Now when He is added to the system but the volume is constant, then total pressure increases, to something like say 12, but the original partial pressures don't change we just added an extra one, so we get 12 = 5 + 2.5 + 2.5 + 2 (for the He)

 

Using those partial pressures then in the eqb equation will result in the exact same thing.

[The Law]

Think of it this way, when you add the helium it is not going to react with anything. We know that the total pressure will go up, but total pressure itself does not affect equilibrium. Volume is what affects equilibrium, or the partial pressures of the gasses. The volume of the container remains constant, so the partial pressure of each individual gas remains constant.

 

Yes, you are right - the mole fraction will change (it will go down b/c total moles went up). This causes p.p. to remain the same:

 

Partial pressure = mole fraction x total pressure

 

If the total pressure goes up and the mole fraction goes down proportionally, then the partial pressure will remain the same. This is what happens when an inert gas is added.

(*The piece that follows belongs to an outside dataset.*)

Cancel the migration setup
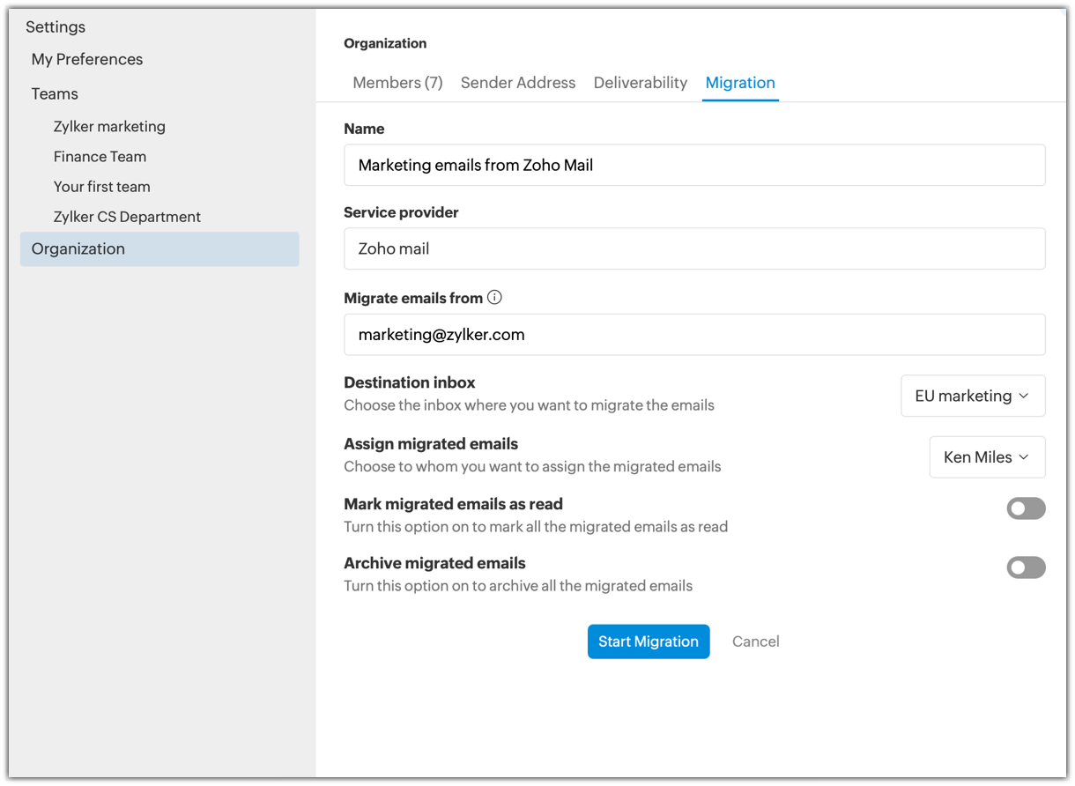The width and height of the screenshot is (1075, 786). 755,641
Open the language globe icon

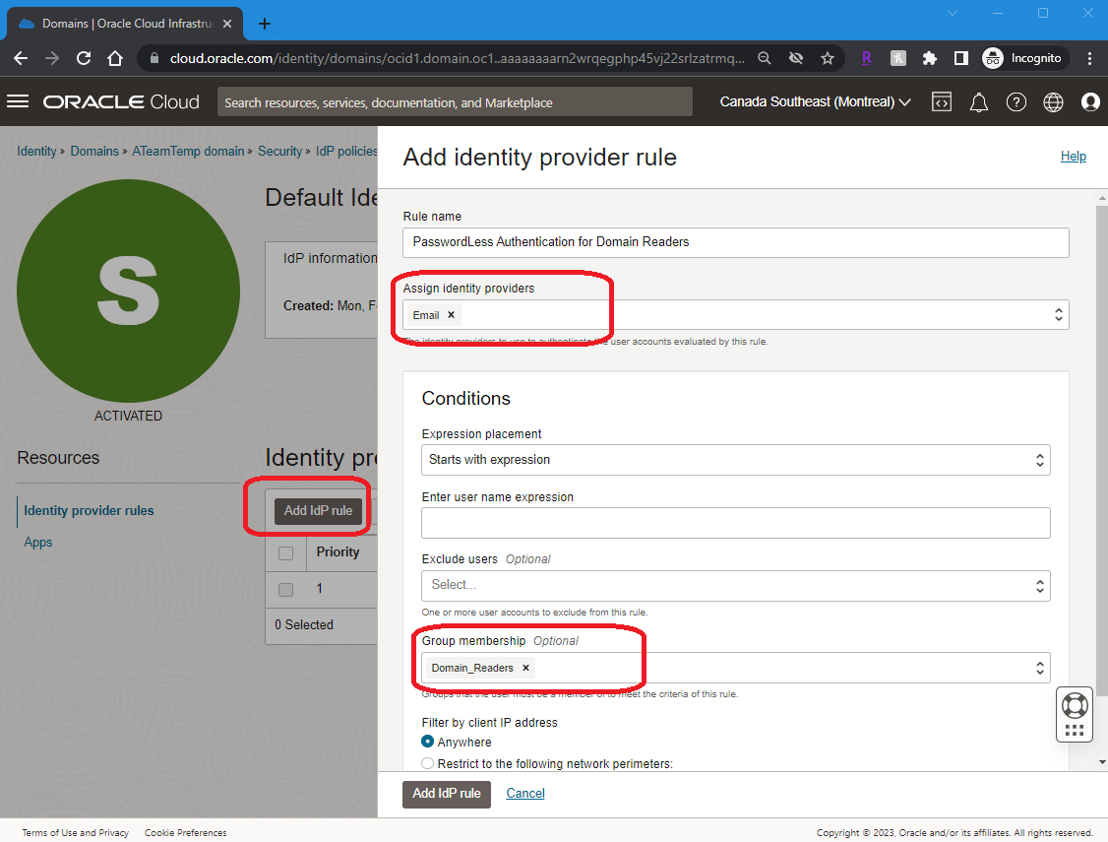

This is why inert gases will not affect equilibrium - the partial pressure stays the same.

 

Now, you must be careful. If the container is not rigid, initially, the total pressure of the container increases and will cause an increase in volume. This increase in volume, will then cause a corresponding decrease in the total pressure of the system... so in this case:

 

Partial Pressure = mole fraction (an amount that decreased because the total moles increased) x total pressure (an amount that also decreased because volume went up)

 

So in this case, the partial pressure goes down. The volume goes up.

 

As in anytime volume increases, this will shift equilibrium to produce more of the side with more moles.

 

Hope this helps...

[Pantaloons]

Thanks everyone for the responses!

 

Best of luck on this home stretch before test day!

[Steve-0]

As a side note... if you take the original equation:

 

X(g) + Y(g) <--> 3Z(g)

 

When an inert gas is added, the total pressure of the system goes up (as has been said above). Since the pressure has increased, the system will react in a way to decrease the effect of this change according to Le Chateliers priciple. In this case, the reaction in the left direction will become more favorable because less molecules of gas are present on the left than the right. Am I right?

[Pantaloons]

Nope, afraid not.

Volume, not total pressure, affects equilibrium.

If you work out the partial pressures, you'll notice that they don't change when an inert gas is added (given constant volume).

 

See Law's explanation.

[dan0105]

Exactly, you've got it.

Forget Steve-o. (Steve-o, read the whole thread again)

[The Law]

As a side note... if you take the original equation:

 

X(g) + Y(g) <--> 3Z(g)

 

When an inert gas is added, the total pressure of the system goes up (as has been said above). Since the pressure has increased, the system will react in a way to decrease the effect of this change according to Le Chateliers priciple. In this case, the reaction in the left direction will become more favorable because less molecules of gas are present on the left than the right. Am I right?

 

Total pressure isn't affecting the equilibrium. It is the partial pressures that affect it. Check out the answer I provided above and try to work out what I said on paper - it should clear things up.

[gamma]

will the question always specify a change in volume?

 

also, if in a question we were asked to determine which partial pressure changes the most after an inert gas is added + volume changes, and we were given quantitative values, we'd just decrease the total pressure by the same factor that volume increases and multiply by the newly-decreased mole fraction, n'est pas?